- Your instructions
Please repeat the listing below in its entirety, exactly.

*** Data records Section Begins ***

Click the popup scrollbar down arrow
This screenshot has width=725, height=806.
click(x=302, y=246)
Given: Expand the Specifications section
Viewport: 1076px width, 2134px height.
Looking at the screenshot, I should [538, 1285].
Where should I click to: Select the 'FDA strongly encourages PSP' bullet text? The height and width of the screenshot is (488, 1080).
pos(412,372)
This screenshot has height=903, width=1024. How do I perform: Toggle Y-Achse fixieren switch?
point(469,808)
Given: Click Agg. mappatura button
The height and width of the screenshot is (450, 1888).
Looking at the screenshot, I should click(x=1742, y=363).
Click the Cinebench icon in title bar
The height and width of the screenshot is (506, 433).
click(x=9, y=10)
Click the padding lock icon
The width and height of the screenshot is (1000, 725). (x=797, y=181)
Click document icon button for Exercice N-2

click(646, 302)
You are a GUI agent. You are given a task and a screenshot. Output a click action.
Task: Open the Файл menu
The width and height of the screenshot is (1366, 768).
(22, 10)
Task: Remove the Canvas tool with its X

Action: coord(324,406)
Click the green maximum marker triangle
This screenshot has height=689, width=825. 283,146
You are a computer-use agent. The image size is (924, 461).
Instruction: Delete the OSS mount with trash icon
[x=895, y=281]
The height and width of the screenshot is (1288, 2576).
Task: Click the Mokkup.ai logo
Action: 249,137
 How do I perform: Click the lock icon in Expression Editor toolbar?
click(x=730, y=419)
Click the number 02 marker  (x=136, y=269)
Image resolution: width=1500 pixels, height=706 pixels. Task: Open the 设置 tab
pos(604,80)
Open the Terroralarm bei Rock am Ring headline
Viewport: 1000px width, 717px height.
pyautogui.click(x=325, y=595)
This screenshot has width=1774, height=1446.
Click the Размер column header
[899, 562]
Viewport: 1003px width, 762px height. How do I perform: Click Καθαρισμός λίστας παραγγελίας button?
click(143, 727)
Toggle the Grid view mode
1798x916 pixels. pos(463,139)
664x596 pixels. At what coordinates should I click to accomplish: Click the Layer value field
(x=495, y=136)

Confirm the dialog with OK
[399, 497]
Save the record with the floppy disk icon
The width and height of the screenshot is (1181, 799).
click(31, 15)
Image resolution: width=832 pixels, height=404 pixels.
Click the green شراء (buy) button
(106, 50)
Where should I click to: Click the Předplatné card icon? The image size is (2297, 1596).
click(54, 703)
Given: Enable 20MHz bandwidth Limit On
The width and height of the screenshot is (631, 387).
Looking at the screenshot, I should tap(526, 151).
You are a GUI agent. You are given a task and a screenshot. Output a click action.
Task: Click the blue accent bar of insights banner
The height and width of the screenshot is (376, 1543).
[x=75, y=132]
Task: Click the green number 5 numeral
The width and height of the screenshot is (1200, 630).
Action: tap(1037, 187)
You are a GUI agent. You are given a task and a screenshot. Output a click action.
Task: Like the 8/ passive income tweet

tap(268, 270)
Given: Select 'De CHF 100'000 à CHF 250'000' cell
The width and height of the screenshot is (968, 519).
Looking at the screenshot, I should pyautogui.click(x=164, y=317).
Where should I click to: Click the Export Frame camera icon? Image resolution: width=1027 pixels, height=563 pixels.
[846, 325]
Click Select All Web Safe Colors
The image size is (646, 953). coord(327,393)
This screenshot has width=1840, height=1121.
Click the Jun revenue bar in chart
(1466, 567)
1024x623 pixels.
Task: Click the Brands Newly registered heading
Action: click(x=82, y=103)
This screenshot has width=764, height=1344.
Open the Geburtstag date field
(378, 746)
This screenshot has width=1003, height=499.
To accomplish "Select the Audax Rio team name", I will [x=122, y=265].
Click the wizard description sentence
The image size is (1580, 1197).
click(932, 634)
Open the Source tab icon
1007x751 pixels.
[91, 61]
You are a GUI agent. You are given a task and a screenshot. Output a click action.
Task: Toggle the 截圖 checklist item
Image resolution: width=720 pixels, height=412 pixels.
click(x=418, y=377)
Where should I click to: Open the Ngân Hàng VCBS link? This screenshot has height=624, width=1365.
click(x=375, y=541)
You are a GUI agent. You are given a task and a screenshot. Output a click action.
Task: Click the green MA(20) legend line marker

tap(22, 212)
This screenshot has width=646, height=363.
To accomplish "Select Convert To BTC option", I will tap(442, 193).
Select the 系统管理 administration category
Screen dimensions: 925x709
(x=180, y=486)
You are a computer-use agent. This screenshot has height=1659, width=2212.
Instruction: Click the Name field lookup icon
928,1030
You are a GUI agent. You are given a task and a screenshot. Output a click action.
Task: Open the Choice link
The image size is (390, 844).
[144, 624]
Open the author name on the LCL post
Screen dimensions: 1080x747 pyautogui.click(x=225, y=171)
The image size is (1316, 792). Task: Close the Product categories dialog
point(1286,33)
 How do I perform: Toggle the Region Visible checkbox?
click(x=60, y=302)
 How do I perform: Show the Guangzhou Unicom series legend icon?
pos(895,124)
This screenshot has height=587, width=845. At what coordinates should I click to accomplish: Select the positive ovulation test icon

*** Data records Section Ends ***

- The completed task
Click the popup scrollbar down arrow
This screenshot has width=725, height=806.
click(x=302, y=246)
Given: Expand the Specifications section
Viewport: 1076px width, 2134px height.
Looking at the screenshot, I should [538, 1285].
Where should I click to: Select the 'FDA strongly encourages PSP' bullet text? The height and width of the screenshot is (488, 1080).
pos(412,372)
This screenshot has height=903, width=1024. How do I perform: Toggle Y-Achse fixieren switch?
point(469,808)
Given: Click Agg. mappatura button
The height and width of the screenshot is (450, 1888).
Looking at the screenshot, I should click(x=1742, y=363).
Click the Cinebench icon in title bar
The height and width of the screenshot is (506, 433).
click(x=9, y=10)
Click the padding lock icon
The width and height of the screenshot is (1000, 725). (x=797, y=181)
Click document icon button for Exercice N-2

click(646, 302)
You are a GUI agent. You are given a task and a screenshot. Output a click action.
Task: Open the Файл menu
The width and height of the screenshot is (1366, 768).
(22, 10)
Task: Remove the Canvas tool with its X

Action: coord(324,406)
Click the green maximum marker triangle
This screenshot has height=689, width=825. 283,146
You are a computer-use agent. The image size is (924, 461).
Instruction: Delete the OSS mount with trash icon
[x=895, y=281]
The height and width of the screenshot is (1288, 2576).
Task: Click the Mokkup.ai logo
Action: 249,137
 How do I perform: Click the lock icon in Expression Editor toolbar?
click(x=730, y=419)
Click the number 02 marker  (x=136, y=269)
Image resolution: width=1500 pixels, height=706 pixels. Task: Open the 设置 tab
pos(604,80)
Open the Terroralarm bei Rock am Ring headline
Viewport: 1000px width, 717px height.
pyautogui.click(x=325, y=595)
This screenshot has width=1774, height=1446.
Click the Размер column header
[899, 562]
Viewport: 1003px width, 762px height. How do I perform: Click Καθαρισμός λίστας παραγγελίας button?
click(143, 727)
Toggle the Grid view mode
1798x916 pixels. pos(463,139)
664x596 pixels. At what coordinates should I click to accomplish: Click the Layer value field
(x=495, y=136)

Confirm the dialog with OK
[399, 497]
Save the record with the floppy disk icon
The width and height of the screenshot is (1181, 799).
click(31, 15)
Image resolution: width=832 pixels, height=404 pixels.
Click the green شراء (buy) button
(106, 50)
Where should I click to: Click the Předplatné card icon? The image size is (2297, 1596).
click(54, 703)
Given: Enable 20MHz bandwidth Limit On
The width and height of the screenshot is (631, 387).
Looking at the screenshot, I should tap(526, 151).
You are a GUI agent. You are given a task and a screenshot. Output a click action.
Task: Click the blue accent bar of insights banner
The height and width of the screenshot is (376, 1543).
[x=75, y=132]
Task: Click the green number 5 numeral
The width and height of the screenshot is (1200, 630).
Action: tap(1037, 187)
You are a GUI agent. You are given a task and a screenshot. Output a click action.
Task: Like the 8/ passive income tweet

tap(268, 270)
Given: Select 'De CHF 100'000 à CHF 250'000' cell
The width and height of the screenshot is (968, 519).
Looking at the screenshot, I should pyautogui.click(x=164, y=317).
Where should I click to: Click the Export Frame camera icon? Image resolution: width=1027 pixels, height=563 pixels.
[846, 325]
Click Select All Web Safe Colors
The image size is (646, 953). coord(327,393)
This screenshot has width=1840, height=1121.
Click the Jun revenue bar in chart
(1466, 567)
1024x623 pixels.
Task: Click the Brands Newly registered heading
Action: click(x=82, y=103)
This screenshot has width=764, height=1344.
Open the Geburtstag date field
(378, 746)
This screenshot has width=1003, height=499.
To accomplish "Select the Audax Rio team name", I will [x=122, y=265].
Click the wizard description sentence
The image size is (1580, 1197).
click(932, 634)
Open the Source tab icon
1007x751 pixels.
[91, 61]
You are a GUI agent. You are given a task and a screenshot. Output a click action.
Task: Toggle the 截圖 checklist item
Image resolution: width=720 pixels, height=412 pixels.
click(x=418, y=377)
Where should I click to: Open the Ngân Hàng VCBS link? This screenshot has height=624, width=1365.
click(x=375, y=541)
You are a GUI agent. You are given a task and a screenshot. Output a click action.
Task: Click the green MA(20) legend line marker

tap(22, 212)
This screenshot has width=646, height=363.
To accomplish "Select Convert To BTC option", I will tap(442, 193).
Select the 系统管理 administration category
Screen dimensions: 925x709
(x=180, y=486)
You are a computer-use agent. This screenshot has height=1659, width=2212.
Instruction: Click the Name field lookup icon
928,1030
You are a GUI agent. You are given a task and a screenshot. Output a click action.
Task: Open the Choice link
The image size is (390, 844).
[144, 624]
Open the author name on the LCL post
Screen dimensions: 1080x747 pyautogui.click(x=225, y=171)
The image size is (1316, 792). Task: Close the Product categories dialog
point(1286,33)
 How do I perform: Toggle the Region Visible checkbox?
click(x=60, y=302)
 How do I perform: Show the Guangzhou Unicom series legend icon?
pos(895,124)
This screenshot has height=587, width=845. At what coordinates should I click to accomplish: Select the positive ovulation test icon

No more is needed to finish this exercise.